Недавно любимому многими Семену Альтову было присвоено звание "Заслуженный деятель искусств РФ". Кроме того, у писателя после довольно длинного перерыва вышла новая книга, так что налицо было, как минимум, два повода назадавать Семену Теодоровичу кучу вопросов. Что читатели «Тайного советника» и «Фонтанки» и сделали.
Итак сегодня наш гость – Семен Теодорович Альтов.
- Семен Теодорович, для начала расскажите о вашей новой книге.
- Книга вышла в издательстве «Эксмо» в серии «Антология сатиры и Юмора России ХХ века». Между ней и предыдущей, выпушенной издательством «Вагриус», случился довольно большой перерыв.
Предложения ко мне поступали, но я отказывался.
* - Почему?*
- По разным причинам, давайте их сейчас обсуждать не будем. После «Вагриуса» у меня остался тяжелый осадок от контакта с издателями, так что составитель серии Юрий Кушак уламывал меня довольно долго. Наконец я сдался и взялся за дело, и тут мне стало как-то тревожно. Юра сказал, что он планирует фотоальбом, в котором желательны снимки, начиная от родителей, которых уже нет, и до внучек, которые у меня уже есть. Тут-то я и испугался.

[СПИСОК ЗАДАНИЙ]
(a) В каком издательстве, согласно интервью с Семеном Альтовым, вышла его новая книга?
(b) Пожалуйста, допишите интервью с Семеном Альтовым, начав сразу после его последней реплики.

[НАБОР ДАННЫХ]
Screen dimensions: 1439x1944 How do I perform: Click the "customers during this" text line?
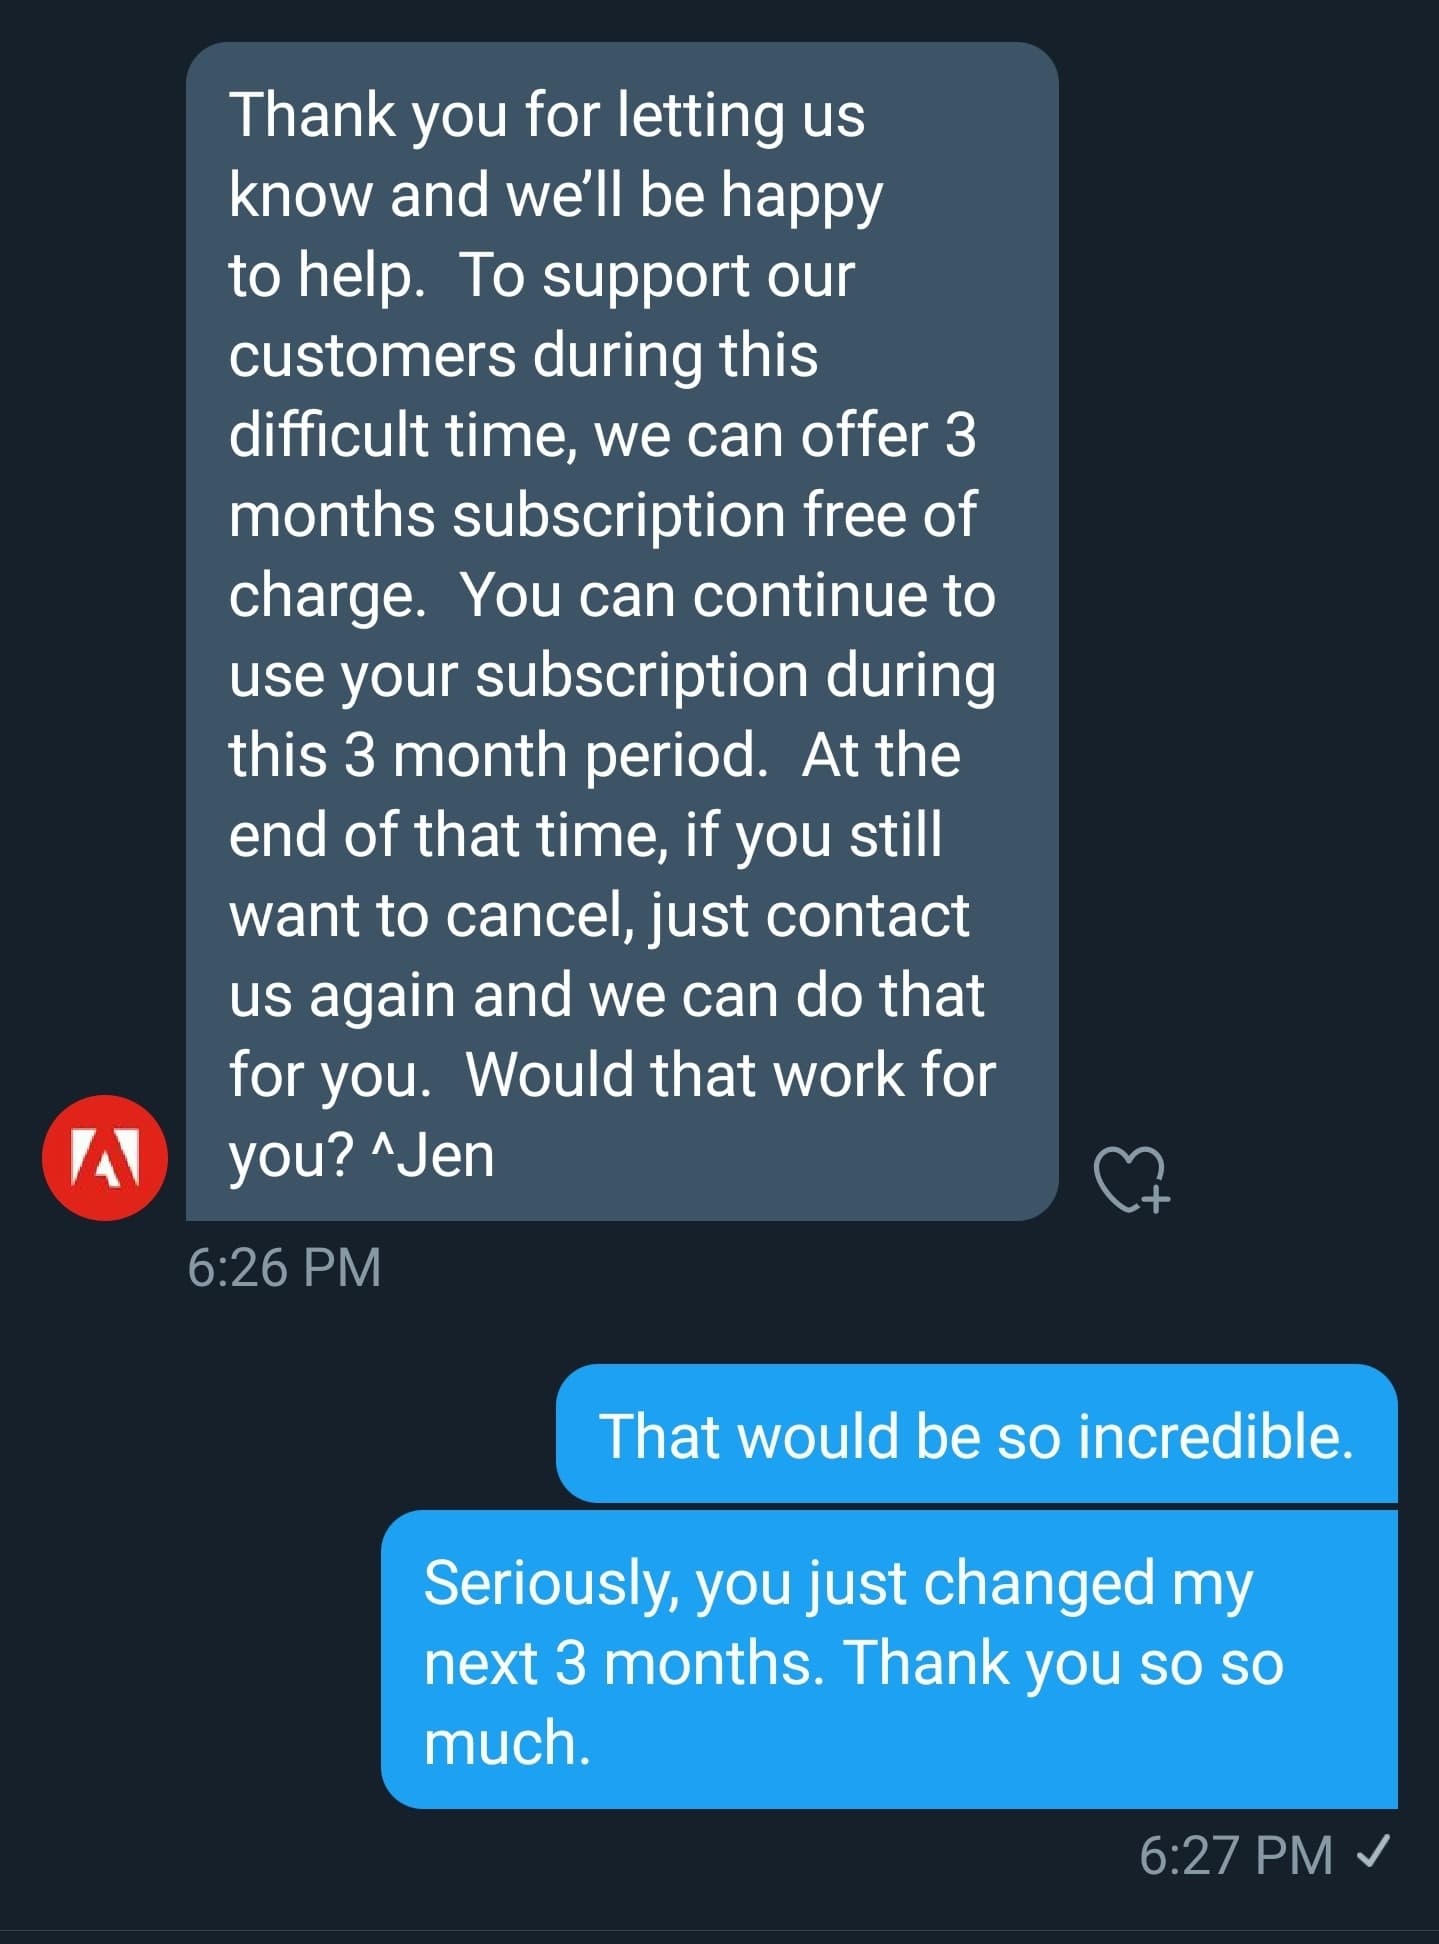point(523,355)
...
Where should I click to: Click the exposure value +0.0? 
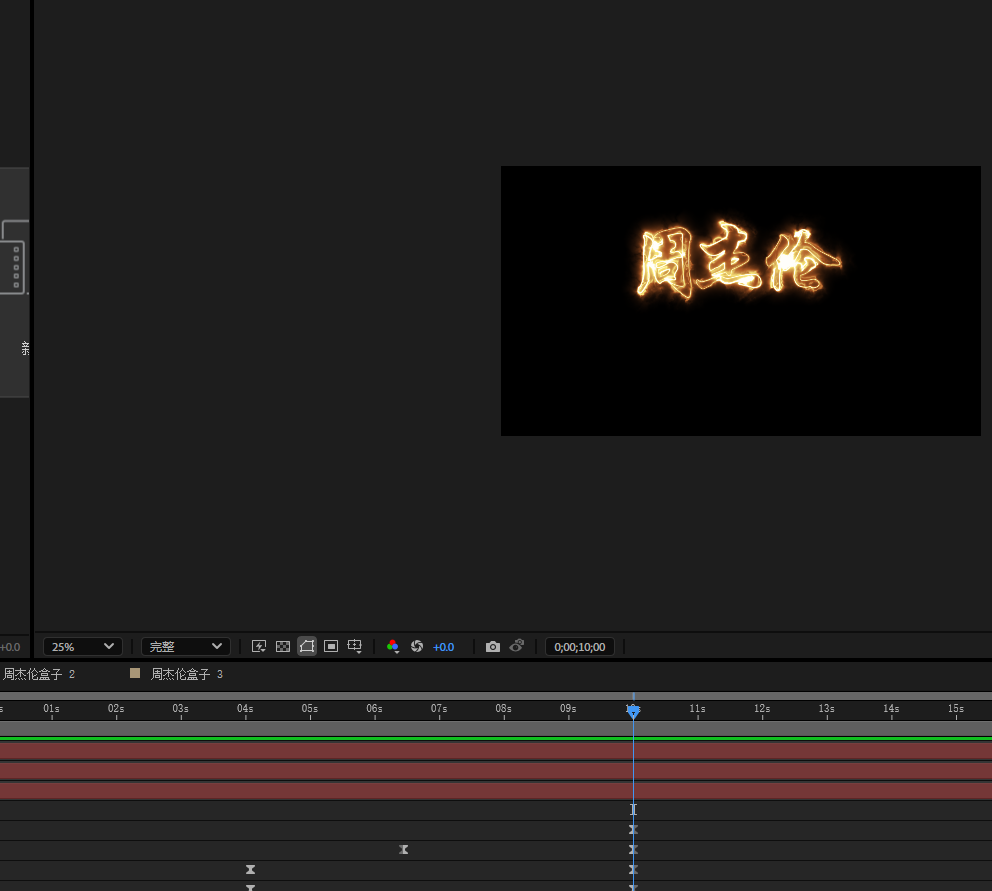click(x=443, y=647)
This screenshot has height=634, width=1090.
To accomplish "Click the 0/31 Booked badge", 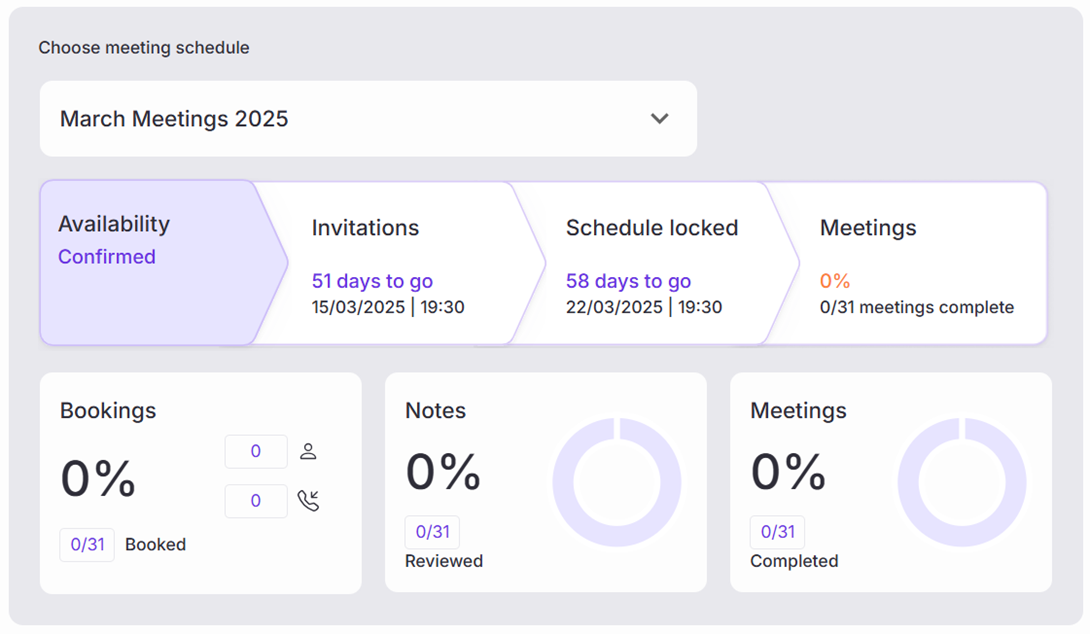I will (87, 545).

[ОТВЕТЫ К ЗАДАНИЯМ]
(a) В издательстве «Эксмо».

(b)
Создавалось ощущение некоего замыкающегося круга: были родители, есть внуки, а я на этом как бы заканчиваю свою творческую, а, может, и иную деятельность. В связи с этим у меня возникли мрачные и упаднические настроения, но потом я себя убедил в том, что ничего фатального в фотоальбоме нет и быть не может, и что больше чем 30 лет работы подразумевают подведение неких промежуточных итогов.
- Вам самому новая книга нравится?
- Вообще-то я человек очень застенчивый и скромный. Мне никогда не нравятся мои телепередачи, да и многие другие вещи, которые я делаю, но книжка получилась удачная. Я слышал мнение людей, которых очень уважаю и которые ее прочли. Они считают, что я все сделал хорошо, и я с ними согласен. Книга будет читаться, потому что она, если можно так выразиться, вневременная.
Я практически никогда не писал на злобу дня, и поэтому вещи, которым пять, десять, двадцать, тридцать лет сейчас читаются точно так же, как и тогда, когда были написаны. Кстати, я во время выступлений тоже позволяю себе возвраты в прошлое, разве что цены меняю, да и то, наверное, зря.
- Значит, вы пишете на вечные темы.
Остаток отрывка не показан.